• SELECTED PASSAGE
..............................
ADOTAS: So why all the buzz over social targeting lately? Why are more brands and agencies taking notice?

WHEELER: Social is top of mind for everyone these days given the incredible trajectories of companies like Facebook and Groupon. We speak with lots of clients who think are thinking about social more broadly than maintaining a Facebook page or Twitter account. 33Across offers a unique proposition to leverage similar dynamics that make Facebook and Groupon so popular, but for media programs delivered across the web. Which brand would not want to be able to reach potential customers or brand fans who are socially connected to their core customers?

Why 33Across? Why not 44 Down, “Greek God of War”? It’s only four letters. or would have been cool but they were taken unfortunately. 33Across is a crossword puzzle reference. The toughest crossword puzzles can be quickly solved if you decipher a large horizontal word in the middle of the puzzle. In many puzzles this horizontal word is often around 32 or 33 across. 33Across unlocks the puzzle of social connections.

Let us in on your background — what inspired you and Greg Levitt to start up 33Across?

Back in early 2008 Greg and I both were excited about the rise of social media and the disruptive implications for marketing. I was approaching the business from a marketer’s perspective having spent many years creating innovative programs at Ogilvy, Carat and Lot21. Greg was at Yahoo thinking about data, next-generation technology and the evolving social media ecosystem.

How’s business been? Where do you think your revenue is coming from?

Business has been fantastic. Revenue for 33Across in 2010 was up 15 times from 2009. Our revenue is coming from agency and client-direct relationships where we’ve been able to demonstrate superior campaign performance and provide unique social insights — which in turn has led to strong renewal rates and increasing spend levels.

What is SocialDNA? If you tinker with it, can you create mutant superheroes?

SocialDNA™ is our social targeting technology that builds and delivers anonymous audiences who are socially connected to a brand. Our SocialDNA™ Insights platform enables marketers to gain a deep understanding of the social network characteristics of their customers. Today we can only deliver superior campaign results… although grafting adamantium to our servers is on the 2011 product roadmap for the Wolverine fans out there.

On a more serious note, mind giving a layman’s example about how 33Across uses social graphs to enhance targeting?

To deliver relevant ads, we have developed technology which tries to predict what consumers might be interested in based on anonymous social interaction data. How does this work? One example is that when two people post a comment on the same photo on a social network site, our technology assumes that these people are part of the same social circle, and are therefore likely to have similar interests. Then, if one of those people clicks on an ad for running shoes (for example), our technology might deliver the same ad to the other person.

How does 33 Across’ social targeting platform differ from similar services? You can say you’re better — but only if you explain why.

One of our larger clients once told us that she works with 33Across because “it’s one thing to have data, it’s another thing to know how to use it.” Since we founded company, we’ve taken a dual approach of combining the most advanced targeting techniques with an easy-to-understand product offering that includes deep insights and analytical tools — which we give to clients for free as part of every campaign.

The end result is that 33Across campaigns not only perform extremely well — top of plan in most cases — but they help make clients smarter about their overall marketing strategies. Putting data in the hands of clients creates an environment of trust and transparency that has enabled 33Across to develop a number of long-term client relationships.

That approach carries over to our relationship with consumers where, in addition to active participation in industry groups like the NAI, we were recently named as one of seven launch partners for the Better Advertising’s Open Data Partnership to give consumers more control over the collection and usage of information about their interests.
..............................
• DATA LINES
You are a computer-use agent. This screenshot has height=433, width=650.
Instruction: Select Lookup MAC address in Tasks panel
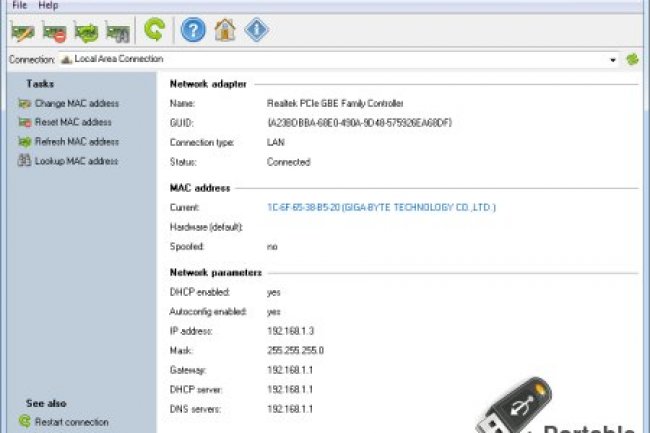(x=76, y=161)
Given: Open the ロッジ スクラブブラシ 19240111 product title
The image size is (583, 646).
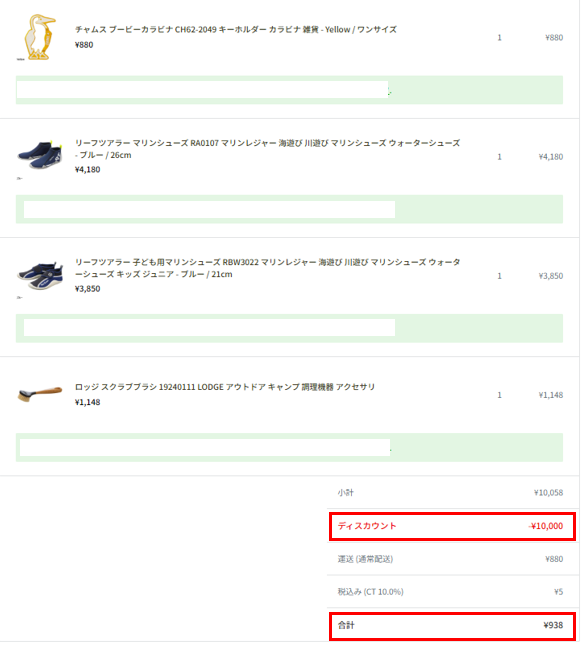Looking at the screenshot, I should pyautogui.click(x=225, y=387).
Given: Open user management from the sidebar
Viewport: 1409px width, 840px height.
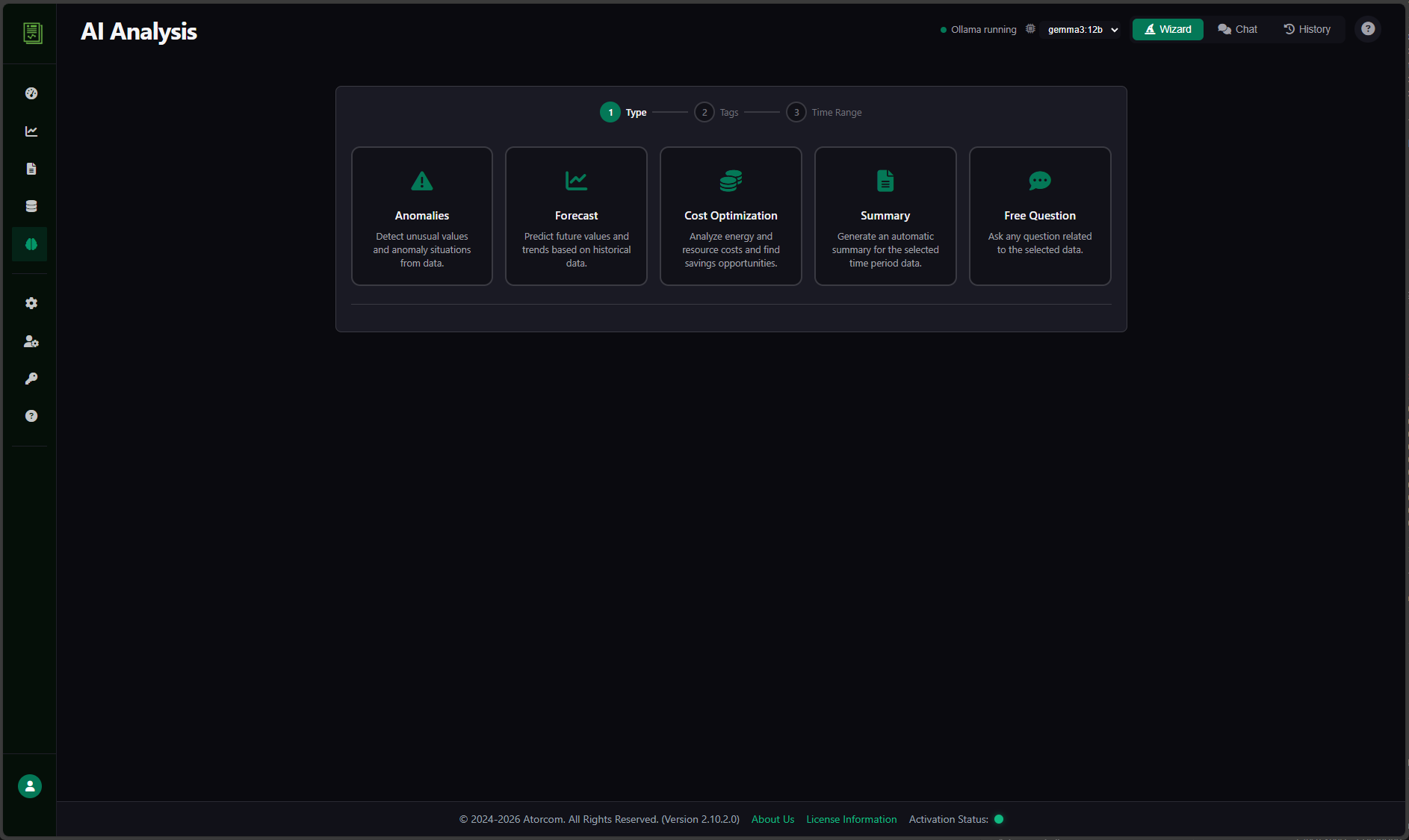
..............................
• WRITTEN PROBLEM 1
In the interview, how did 33Across revenue in 2010 compare with its revenue in 2009?
• WRITTEN PROBLEM 2
Repeat the part of the interview that begins at the words "Why 33Across? Why" and stops after "social media ecosystem.", without changing any of the wording.
The rows have no role in this exercise.

• EXERCISE RESPONSE 1
Revenue in 2010 was up 15 times from 2009.

• EXERCISE RESPONSE 2
Why 33Across? Why not 44 Down, “Greek God of War”? It’s only four letters. or would have been cool but they were taken unfortunately. 33Across is a crossword puzzle reference. The toughest crossword puzzles can be quickly solved if you decipher a large horizontal word in the middle of the puzzle. In many puzzles this horizontal word is often around 32 or 33 across. 33Across unlocks the puzzle of social connections.

Let us in on your background — what inspired you and Greg Levitt to start up 33Across?

Back in early 2008 Greg and I both were excited about the rise of social media and the disruptive implications for marketing. I was approaching the business from a marketer’s perspective having spent many years creating innovative programs at Ogilvy, Carat and Lot21. Greg was at Yahoo thinking about data, next-generation technology and the evolving social media ecosystem.